Di alcune di queste D. tratta anche altrove. Così della pronta liberalitade, che comporta dare a molti delle cose utili, e spontaneamente, discorre a lungo indicandola come un motivo che l'ha spinto a scrivere il Convivio in volgare (Cv I VIII, IX). Per la verità, poi, egli ha un culto speciale: essa va sempre seguita e difesa a qualunque costo, Dio è il ver... di fuor dal qual nessun vero si spazia (Pd IV 126); si veda soprattutto Cv I III 6, II VIII 14, III XIV 8, IV VIII 15, Mn III I 3, Ep XI 11, Quaestio 1 e 2, Pd IV 124-132, X 138, XVII 100-142, XXVIII 106-108).
Uguale culto D. ha per la giustizia, la quale, per risiedere ne la parte razionale o vero intellettuale dell'uomo, cioè ne la volontade, è la virtù più caratteristicamente umana e pertanto la più amabile (Cv I XII 9 e 10). Appunto per queste sue qualità D. si era proposto di trattarne più ampiamente nel XIV e penultimo trattato del Convivio (I XII 12, IV XXVII 11). Se il Convivio non fu mai compiuto, D., nella Monarchia, studiò il concetto di giustizia sia nella mente di Dio (II II, VII) che nella società, nella quale ultima è da lui ritenuta inattuabile senza un'autorità temporale universale (I XI). Questo secondo aspetto, poi, D. ha sempre presente nelle quattro epistole politiche (V, VI, VII, XI). Ma è soprattutto nella Commedia che l'argomento riceve il suo pieno sviluppo. Anche qui, come già nella Monarchia, il poeta dà alla sua dottrina una base rigorosamente teologica: cotanto è giusto quanto a lei [la volontà divina] consuona (Pd XIX 88). La giustizia, perciò, che consiste nel dare a ciascuno ciò che gli spetta (Mn I XI 7), costituisce il criterio fondamentale per l'assegnazione della pena o del premio ai trapassati dei tre regni d'oltretomba ed è, di conseguenza, il perno di tutto il poema. La terza cantica, poi, è tutto un inno alla giustizia e alla carità la quale, come D. afferma altrove (Mn I XI 13), l'affina e l'illumina, acuit atque dilucidat. Particolarmente solenni risultano infatti i tre canti (XVIII, XIX, XX) dedicati alla sosta del poeta e Beatrice con le anime dei giusti nel cielo di Giove. Qui D., dopo aver affermato la dipendenza dall'influsso celeste della giustizia umana, invoca, in una preghiera appassionata, l'intercessione dei beati come unico rimedio ai mali della terra (XVIII 115-126).

| CONSEGNA 1 |
Ricopia parola per parola il passo dell'articolo che comincia con le parole "Di alcune di" e finisce con "100-142, XXVIII 106-108).".
| CONSEGNA 2 |
Secondo l'articolo, in quale cielo il poeta e Beatrice si fermano con le anime dei giusti?

| DATI REGISTRATI |

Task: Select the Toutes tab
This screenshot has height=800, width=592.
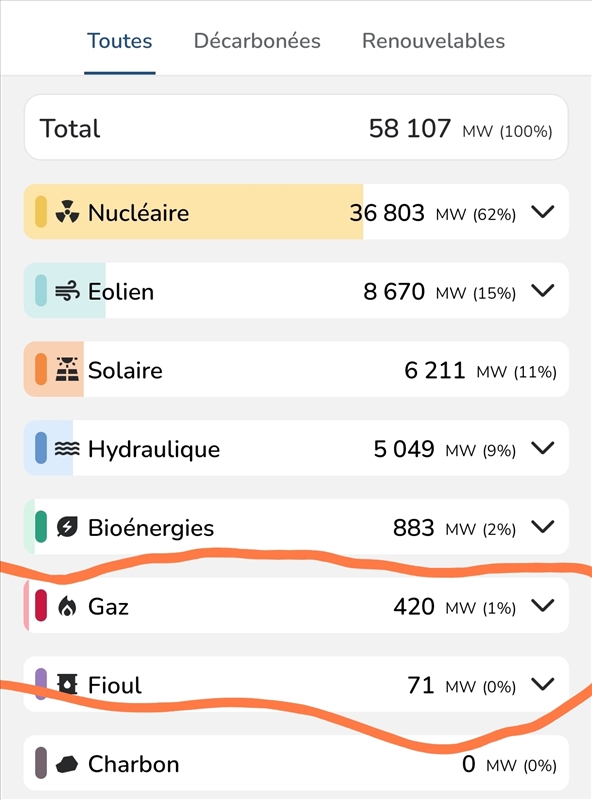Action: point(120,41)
* * *
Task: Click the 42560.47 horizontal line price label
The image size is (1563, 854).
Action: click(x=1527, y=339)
...
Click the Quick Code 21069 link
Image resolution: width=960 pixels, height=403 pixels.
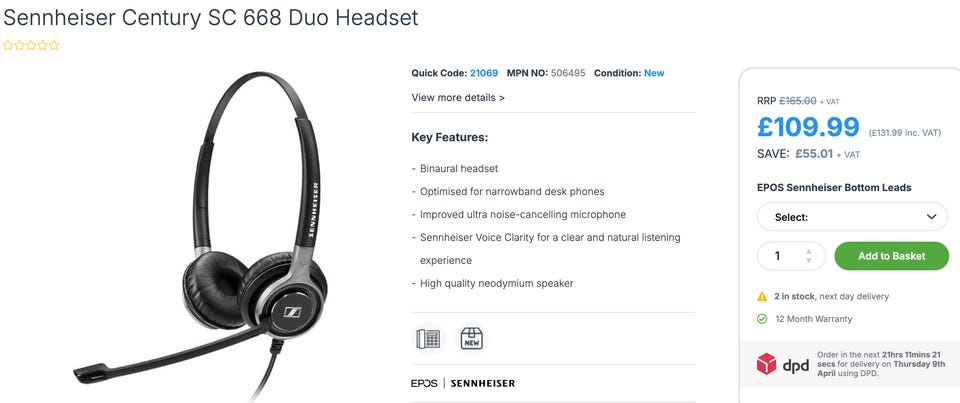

| RISPOSTA COMPLETA 1 |
Di alcune di queste D. tratta anche altrove. Così della pronta liberalitade, che comporta dare a molti delle cose utili, e spontaneamente, discorre a lungo indicandola come un motivo che l'ha spinto a scrivere il Convivio in volgare (Cv I VIII, IX). Per la verità, poi, egli ha un culto speciale: essa va sempre seguita e difesa a qualunque costo, Dio è il ver... di fuor dal qual nessun vero si spazia (Pd IV 126); si veda soprattutto Cv I III 6, II VIII 14, III XIV 8, IV VIII 15, Mn III I 3, Ep XI 11, Quaestio 1 e 2, Pd IV 124-132, X 138, XVII 100-142, XXVIII 106-108).

| RISPOSTA COMPLETA 2 |
Nel cielo di Giove.